Naw.  They were just taking the pish.  Tourists will believe anything.


----------



## oakapple (Jun 24, 2015)

Ameriscot said:


> Naw.  They were just taking the pish.  Tourists will believe anything.


Nope, we didn't believe it, but you can't force a shopkeeper to sell you milk!The same shopkeeper told us that he had seen Nessie twice! Yeah, right.


----------



## Ameriscot (Jun 24, 2015)

oakapple said:


> Nope, we didn't believe it, but you can't force a shopkeeper to sell you milk!The same shopkeeper told us that he had seen Nessie twice!
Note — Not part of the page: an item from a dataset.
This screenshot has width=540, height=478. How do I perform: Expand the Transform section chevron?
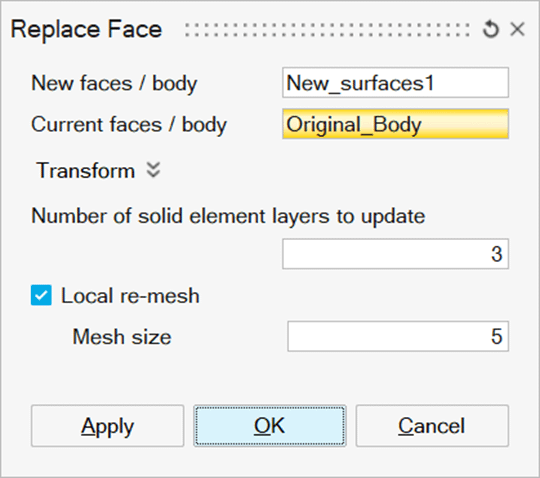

Yeah, right.



Uh huh!  I get that Nessie question all the time.  I've driven past the giant shops near Loch Ness that are packed with Nessie souvenirs and tourists buying them.    Oh well, it's more ££ for the economy.


----------



## oakapple (Jun 25, 2015)

That's true, and let's be honest, tourists love all the Nessie stuff, otherwise why would they be buying all the stuff?Helps with the economy of Scotland and delights people all in one!
years ago when the children were young, we rented a cottage a stroll away from Loch Ness, a lovely holiday really, but the children made us walk up and down at the lakeside every day in case we saw Nessie. they were both disappointed and relieved that it never showed.We had to keep straight faces when talking about it, not easy.


----------



## whisteria (Jun 26, 2015)

Many of the english have tried to copy the good fortunes of the Nessie story, but not one have found the secrete that sells both books and the nessie experience but all have a harmless way of entertaining the minds and imaginations "and thats a good thing if your taken in by it all!!!!!!!!!!!!!!!!!!!!!

(Im off down the garden to talk to the little people and then my plants)layful:layful:


----------